Love as the Practice of Our Time

I recently returned from teaching a seven-day Metta retreat at the Insight Meditation Society. Metta is the ancient Buddhist word translated as “lovingkindness”—an unconditional goodwill that connects us through our shared longing to be happy. It’s our innate capacity for human warmth which can be developed into an unshakeable, inner resource.

In these times of great change, with political instability, economic uncertainty, and climate catastrophes, it’s natural to feel overwhelmed. The rapid pace of change and the intensity of events can leave us disoriented.

Some of us withdraw into the comfort of familiar routines or echo chambers. Others find ourselves compulsively checking the news, anxious to stay informed yet increasingly helpless to do anything about it. Neither response helps.

I believe what is called for now is something quieter and stronger—a wise balance of self-care and enduring, radical love for one another. Balance begins right where we are, with whatever we’re feeling.

For me, this often shows up in the tender ache of parenthood—holding our baby against my chest, feeling her body completely relaxed and trusting; looking at pictures of wild animals with our toddler and sensing the anticipatory grief of the day he learns how humans have damaged our planet. These moments undo me. They keep me close to what matters and drive me to keep finding a love wide and deep enough to meet this world as it is.

For many, this moment touches deep wells of grief, fear, and anger. If that’s true for you, it’s okay. It’s entirely human. Your emotions aren’t a problem. Difficult emotions are part of meeting insecurity. We don’t have to push them away or be consumed by them. We can learn to hold them wisely.

Start where you are. It’s okay to resist it. It’s okay to fall apart. It’s okay to be a mess. Sometimes we need to turn away from the pain to nourish ourselves. Then, when we’re ready, we return and tend to the wound. 

As Rumi wrote, "The pain is the cure for the pain." The medicine is here, within each of us. As we attend to our pain, it opens and reveals our love. Holding our pain, we touch the depth of our heart and remember how vast it truly is.

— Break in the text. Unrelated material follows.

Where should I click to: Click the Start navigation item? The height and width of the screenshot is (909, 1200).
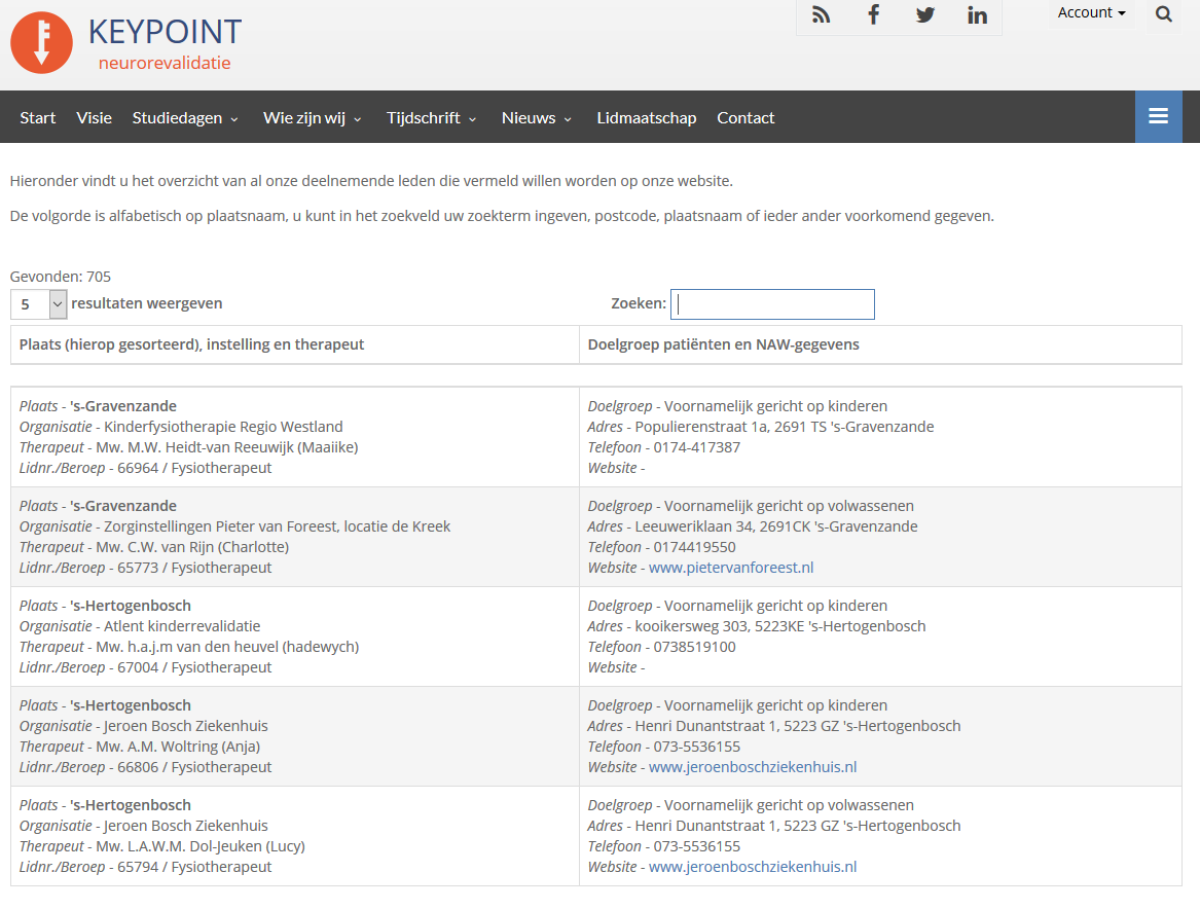[37, 117]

Finding Steadiness in the Midst of Suffering

When we allow suffering to teach us, it strengthens us. Over time, we discover a quiet confidence—not because we avoid hurt or loss, but because we understand its universal and temporary nature. And in that knowing, there is freedom. Not from life’s hardships, but from the fear that they will crush us. This is the power of the dharma: to free us from fear, isolation, and despair, to steady us in the midst of it all.

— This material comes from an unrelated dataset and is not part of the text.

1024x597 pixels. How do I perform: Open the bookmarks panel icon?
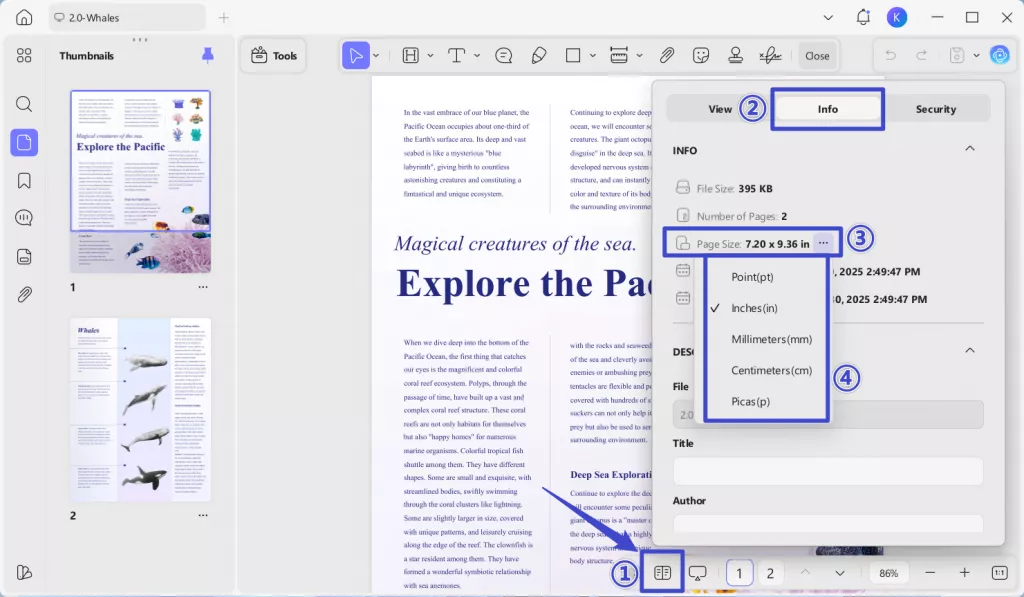click(24, 181)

To do this, we need nourishment. Some of us might need time in nature. Others might need connection: to speak with a trusted friend or sit quietly in community. Taking small, meaningful actions can soothe helplessness and channel anxiety into purpose.

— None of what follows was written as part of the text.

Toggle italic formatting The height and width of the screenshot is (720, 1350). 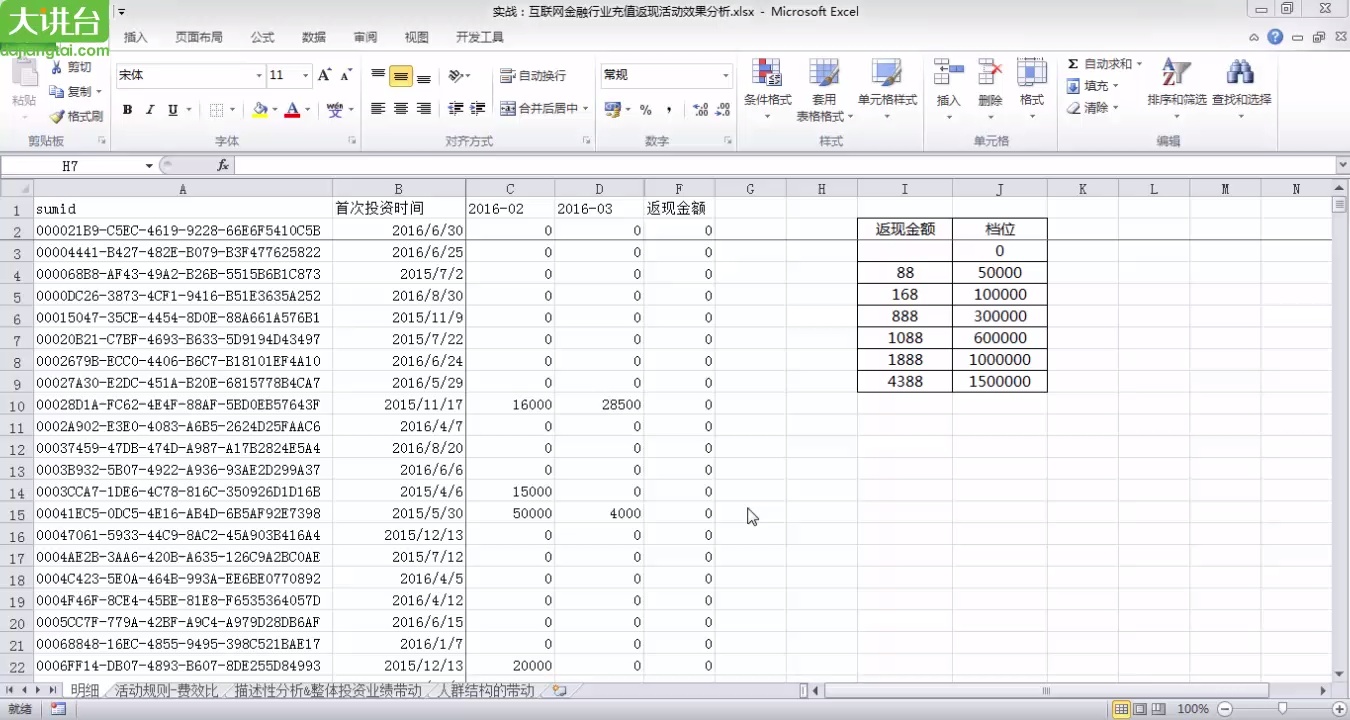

But none of this can be sustained if we’re relying solely on external conditions to settle our hearts. We need something deeper than momentary pleasure, sturdier than distraction.

Where do we find refuge when the world feels like too much? What does the heart truly know at its core? For me, the answer comes back to love. 

Not love as sentimentality or a fleeting feeling—but love as an inner resource. Love as a steady, sustaining force. Love as the deepest knowing of our relatedness with all of life. Love transforms grief by reminding us that we hurt because we care. Love transforms fear by reconnecting us to one another. Love transforms anger by guiding it into courageous, wise action.

Love isn’t only something we offer outwardly. It’s something we return to inwardly, again and again—a well we draw from, a practice we cultivate. When the heart breaks, love mends it. When the mind spins out, love brings it home. 

This needn’t be abstract. It happens in small, everyday ways. Love might look like stepping outside to feel the wind on your face. Love might sound like telling a friend, “I see how hard this is for you.” Love might mean turning off the news, cooking a meal, or resting your hand on your heart for a breath or two.

Slowly, gently, these moments sustain us. They reconnect us with our inner resources so that we can keep showing up—for ourselves, for one another, and for this fragile world we share.

This is the power of love. Not to try to fix everything. Not to tidy the chaos of life. But to hold us in its embrace as we navigate the storms of our time.

Regardless of one’s political views, I believe that we need each other. The solutions to our short- and long-term challenges depend on us building bridges and working together. We don’t have to do this alone. We can practice together and lean on one another.